= Quoted passage =

================

Government agents 'directly involved' in most high-profile US terror plots

 

Nearly all of the highest-profile domestic terrorism plots in the United States since 9/11 featured the "direct involvement" of government agents or informants, a new report says.

 

Some of the controversial "sting" operations "were proposed or led by informants", bordering on entrapment by law enforcement. Yet the courtroom obstacles to proving entrapment are significant, one of the reasons the stings persist.

 

The lengthy report, released on Monday by Human Rights Watch, raises questions about the US criminal justice system's ability to respect civil rights and due process in post-9/11 terrorism cases. It portrays a system that features not just the sting operations but secret evidence, anonymous juries, extensive pretrial detentions and convictions significantly removed from actual plots.

 

"In some cases the FBI may have created terrorists out of law-abiding individuals by suggesting the idea of taking terrorist action or encouraging the target to act," the report alleges.

 

Out of the 494 cases related to terrorism the US has tried since 9/11, the plurality of convictions – 18% overall – are not for thwarted plots but for "material support" charges, a broad category expanded further by the 2001 Patriot Act that permits prosecutors to pursue charges with tenuous connections to a terrorist act or group.

 

In one such incident, the initial basis for a material-support case alleging a man provided "military gear" to al-Qaida turned out to be waterproof socks in his luggage.

 

Several cases featured years-long solitary confinement for accused terrorists before their trials. Some defendants displayed signs of mental incapacity. Jurors for the 2007 plot to attack the Fort Dix army base, itself influenced by government informants, were anonymous, limiting defense counsel's ability to screen out bias.

 

Human Rights Watch’s findings call into question the post-9/11 shift taken by the FBI and other law enforcement agencies toward stopping terrorist plots before they occur. While the vast majority of counterterrorism tactics involved are legally authorized, particularly after Congress and successive administrations relaxed restrictions on law enforcement and intelligence agencies for counterterrorism, they suggest that the government’s zeal to protect Americans has in some cases morphed into manufacturing threats.

 

The report focuses primarily on 27 cases and accordingly stops short of drawing systemic conclusions. It also finds several trials and convictions for "deliberate attempts at terrorism or terrorism financing" that it does not challenge.

 

The four high-profile domestic plots it found free of government involvement were the 2013 Boston Marathon bombing; Najibullah Zazi's 2009 plot to bomb the New York subway; the attempted Times Square carbombing of 2010; and the 2002 shooting at Los Angeles International Airport's El Al counter.

 

But the report is a rare attempt at a critical overview of a system often touted by the Obama administration and civil libertarian groups as a rigorous, capable and just alternative to the military tribunals and indefinite detention advocated by conservative critics. It comes as new pressure mounts on a variety of counterterrorism practices, from thecourtroom use of warrantless surveillanceto the no-fly list and law enforcement's "suspicious activity reports" database.

================

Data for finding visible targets

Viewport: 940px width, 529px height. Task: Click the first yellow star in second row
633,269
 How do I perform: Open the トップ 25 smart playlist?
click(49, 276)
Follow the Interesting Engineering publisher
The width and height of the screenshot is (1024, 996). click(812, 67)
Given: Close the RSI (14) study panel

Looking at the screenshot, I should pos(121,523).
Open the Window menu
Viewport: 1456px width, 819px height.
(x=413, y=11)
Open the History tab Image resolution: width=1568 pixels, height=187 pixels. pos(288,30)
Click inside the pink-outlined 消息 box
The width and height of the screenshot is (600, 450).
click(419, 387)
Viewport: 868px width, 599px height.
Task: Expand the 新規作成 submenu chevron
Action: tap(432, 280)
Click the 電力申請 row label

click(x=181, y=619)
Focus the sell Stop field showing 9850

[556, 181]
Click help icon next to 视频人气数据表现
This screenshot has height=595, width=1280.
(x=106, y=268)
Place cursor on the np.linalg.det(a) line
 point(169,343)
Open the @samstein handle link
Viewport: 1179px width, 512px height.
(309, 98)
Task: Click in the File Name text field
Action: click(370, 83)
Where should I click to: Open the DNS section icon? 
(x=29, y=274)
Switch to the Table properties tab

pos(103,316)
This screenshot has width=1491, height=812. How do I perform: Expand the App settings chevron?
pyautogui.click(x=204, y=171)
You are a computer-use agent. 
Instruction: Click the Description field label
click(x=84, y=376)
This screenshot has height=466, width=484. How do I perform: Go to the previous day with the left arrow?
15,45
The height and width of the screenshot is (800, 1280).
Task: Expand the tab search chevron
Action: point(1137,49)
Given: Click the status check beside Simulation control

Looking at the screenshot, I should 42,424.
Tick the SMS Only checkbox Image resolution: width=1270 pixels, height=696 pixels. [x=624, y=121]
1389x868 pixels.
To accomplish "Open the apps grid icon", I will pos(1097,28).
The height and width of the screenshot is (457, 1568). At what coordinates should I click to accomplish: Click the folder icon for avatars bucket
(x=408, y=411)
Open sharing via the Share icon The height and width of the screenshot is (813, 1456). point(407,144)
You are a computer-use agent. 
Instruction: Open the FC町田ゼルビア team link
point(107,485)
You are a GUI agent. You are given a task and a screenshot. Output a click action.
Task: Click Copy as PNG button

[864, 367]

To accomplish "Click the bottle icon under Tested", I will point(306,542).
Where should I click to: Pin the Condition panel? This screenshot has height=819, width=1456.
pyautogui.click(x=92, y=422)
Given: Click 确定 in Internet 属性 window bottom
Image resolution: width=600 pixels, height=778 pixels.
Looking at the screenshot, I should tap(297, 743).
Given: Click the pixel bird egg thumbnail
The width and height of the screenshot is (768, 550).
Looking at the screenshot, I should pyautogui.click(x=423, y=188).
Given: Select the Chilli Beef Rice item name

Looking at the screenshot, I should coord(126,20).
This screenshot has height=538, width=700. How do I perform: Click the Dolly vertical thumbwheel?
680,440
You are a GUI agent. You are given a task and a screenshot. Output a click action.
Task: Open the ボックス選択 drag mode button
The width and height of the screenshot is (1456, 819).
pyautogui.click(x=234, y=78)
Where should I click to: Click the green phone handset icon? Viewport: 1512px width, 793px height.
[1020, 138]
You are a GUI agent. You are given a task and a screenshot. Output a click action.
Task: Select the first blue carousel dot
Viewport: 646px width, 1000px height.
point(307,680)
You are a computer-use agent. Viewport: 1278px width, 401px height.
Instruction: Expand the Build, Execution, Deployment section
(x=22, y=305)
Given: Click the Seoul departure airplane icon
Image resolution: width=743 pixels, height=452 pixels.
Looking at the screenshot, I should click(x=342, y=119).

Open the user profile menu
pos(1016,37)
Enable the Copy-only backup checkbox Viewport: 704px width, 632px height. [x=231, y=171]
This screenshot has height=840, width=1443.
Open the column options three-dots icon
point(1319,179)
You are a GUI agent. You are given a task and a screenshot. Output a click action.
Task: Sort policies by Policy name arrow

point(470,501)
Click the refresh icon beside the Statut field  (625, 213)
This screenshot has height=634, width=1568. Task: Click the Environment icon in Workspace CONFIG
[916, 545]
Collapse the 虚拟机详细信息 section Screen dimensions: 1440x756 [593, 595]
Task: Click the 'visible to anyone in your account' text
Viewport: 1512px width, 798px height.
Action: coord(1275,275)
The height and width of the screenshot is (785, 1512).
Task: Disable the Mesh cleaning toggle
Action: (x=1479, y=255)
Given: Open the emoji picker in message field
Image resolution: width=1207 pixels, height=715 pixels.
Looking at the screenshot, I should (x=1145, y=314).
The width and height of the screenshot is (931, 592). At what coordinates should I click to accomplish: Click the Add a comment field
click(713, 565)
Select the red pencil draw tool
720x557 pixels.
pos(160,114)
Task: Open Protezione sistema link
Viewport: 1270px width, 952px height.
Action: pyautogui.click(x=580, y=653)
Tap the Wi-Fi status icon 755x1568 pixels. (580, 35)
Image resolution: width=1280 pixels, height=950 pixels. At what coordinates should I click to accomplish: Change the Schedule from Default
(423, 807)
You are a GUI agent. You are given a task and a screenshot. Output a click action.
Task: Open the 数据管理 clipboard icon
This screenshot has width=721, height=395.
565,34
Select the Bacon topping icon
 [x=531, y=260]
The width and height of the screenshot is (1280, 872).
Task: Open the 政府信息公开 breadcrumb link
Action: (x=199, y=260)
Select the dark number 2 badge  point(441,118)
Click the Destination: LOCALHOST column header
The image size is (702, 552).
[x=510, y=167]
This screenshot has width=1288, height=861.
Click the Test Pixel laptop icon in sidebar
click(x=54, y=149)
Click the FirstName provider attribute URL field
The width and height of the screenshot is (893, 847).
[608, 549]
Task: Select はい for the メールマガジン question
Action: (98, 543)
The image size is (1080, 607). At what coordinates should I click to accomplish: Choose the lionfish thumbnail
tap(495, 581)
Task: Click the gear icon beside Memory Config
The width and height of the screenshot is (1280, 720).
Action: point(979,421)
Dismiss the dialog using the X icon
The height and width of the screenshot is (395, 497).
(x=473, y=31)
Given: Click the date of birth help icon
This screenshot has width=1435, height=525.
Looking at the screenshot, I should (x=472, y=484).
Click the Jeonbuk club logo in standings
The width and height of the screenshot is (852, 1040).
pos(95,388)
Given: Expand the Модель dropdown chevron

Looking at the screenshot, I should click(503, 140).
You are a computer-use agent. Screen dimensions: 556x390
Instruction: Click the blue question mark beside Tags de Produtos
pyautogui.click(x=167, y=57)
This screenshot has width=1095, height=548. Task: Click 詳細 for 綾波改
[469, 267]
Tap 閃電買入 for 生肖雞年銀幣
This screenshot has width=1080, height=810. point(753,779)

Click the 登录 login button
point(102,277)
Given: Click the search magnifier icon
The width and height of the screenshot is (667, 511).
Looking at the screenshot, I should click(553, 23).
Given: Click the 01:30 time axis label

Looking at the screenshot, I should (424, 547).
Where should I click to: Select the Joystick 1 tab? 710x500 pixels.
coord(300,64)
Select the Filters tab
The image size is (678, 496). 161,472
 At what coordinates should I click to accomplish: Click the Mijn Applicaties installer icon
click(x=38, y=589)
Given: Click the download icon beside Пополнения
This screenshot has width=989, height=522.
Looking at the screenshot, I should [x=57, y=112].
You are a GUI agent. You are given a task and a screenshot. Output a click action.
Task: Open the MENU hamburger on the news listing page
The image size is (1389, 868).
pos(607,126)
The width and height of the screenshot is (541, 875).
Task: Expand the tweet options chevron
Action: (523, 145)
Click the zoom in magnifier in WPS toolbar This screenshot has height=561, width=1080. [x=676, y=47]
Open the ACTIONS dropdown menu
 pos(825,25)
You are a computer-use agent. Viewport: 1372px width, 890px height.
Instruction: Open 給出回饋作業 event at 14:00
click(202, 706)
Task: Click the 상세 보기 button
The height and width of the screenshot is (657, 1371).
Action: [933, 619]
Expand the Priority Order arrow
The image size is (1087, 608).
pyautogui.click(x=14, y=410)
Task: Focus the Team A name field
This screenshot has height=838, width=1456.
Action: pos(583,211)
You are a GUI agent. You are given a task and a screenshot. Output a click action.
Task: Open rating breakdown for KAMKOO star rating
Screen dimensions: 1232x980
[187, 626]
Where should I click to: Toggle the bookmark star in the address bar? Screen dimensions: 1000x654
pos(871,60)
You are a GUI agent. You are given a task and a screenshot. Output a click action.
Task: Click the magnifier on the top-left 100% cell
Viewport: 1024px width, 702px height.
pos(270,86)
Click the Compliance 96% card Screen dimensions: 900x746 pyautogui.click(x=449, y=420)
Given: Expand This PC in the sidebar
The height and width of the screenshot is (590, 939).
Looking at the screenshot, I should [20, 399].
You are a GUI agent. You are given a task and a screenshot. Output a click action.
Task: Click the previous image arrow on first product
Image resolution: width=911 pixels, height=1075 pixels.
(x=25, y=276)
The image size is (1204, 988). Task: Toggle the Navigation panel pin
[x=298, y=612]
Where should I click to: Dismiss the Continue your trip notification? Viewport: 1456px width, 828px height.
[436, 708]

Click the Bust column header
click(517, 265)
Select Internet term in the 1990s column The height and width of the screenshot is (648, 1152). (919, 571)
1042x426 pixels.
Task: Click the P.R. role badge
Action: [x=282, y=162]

================

= To-do list =
1) Edit the terrorism report article, giving everything from "Human Rights Watch’s" down to "into manufacturing threats." with "eagerness" put in place of "zeal".
2) Based on the terrorism report article, say whether each statement is true: (a) Human Rights Watch released the report on a Monday. (b) The report found government involvement in the 2013 Boston Marathon bombing. (c) "Material support" convictions make up 25% of the terrorism cases tried since 9/11.
The listing has no role here.

= Results of the exercise =
1)
Human Rights Watch’s findings call into question the post-9/11 shift taken by the FBI and other law enforcement agencies toward stopping terrorist plots before they occur. While the vast majority of counterterrorism tactics involved are legally authorized, particularly after Congress and successive administrations relaxed restrictions on law enforcement and intelligence agencies for counterterrorism, they suggest that the government’s eagerness to protect Americans has in some cases morphed into manufacturing threats.

2)
(a) Yes: "released on Monday by Human Rights Watch"
(b) No: "The four high-profile domestic plots it found free of government involvement were the 2013 Boston Marathon bombing"
(c) No: "the plurality of convictions – 18% overall – are not for thwarted plots but for "material support" charges"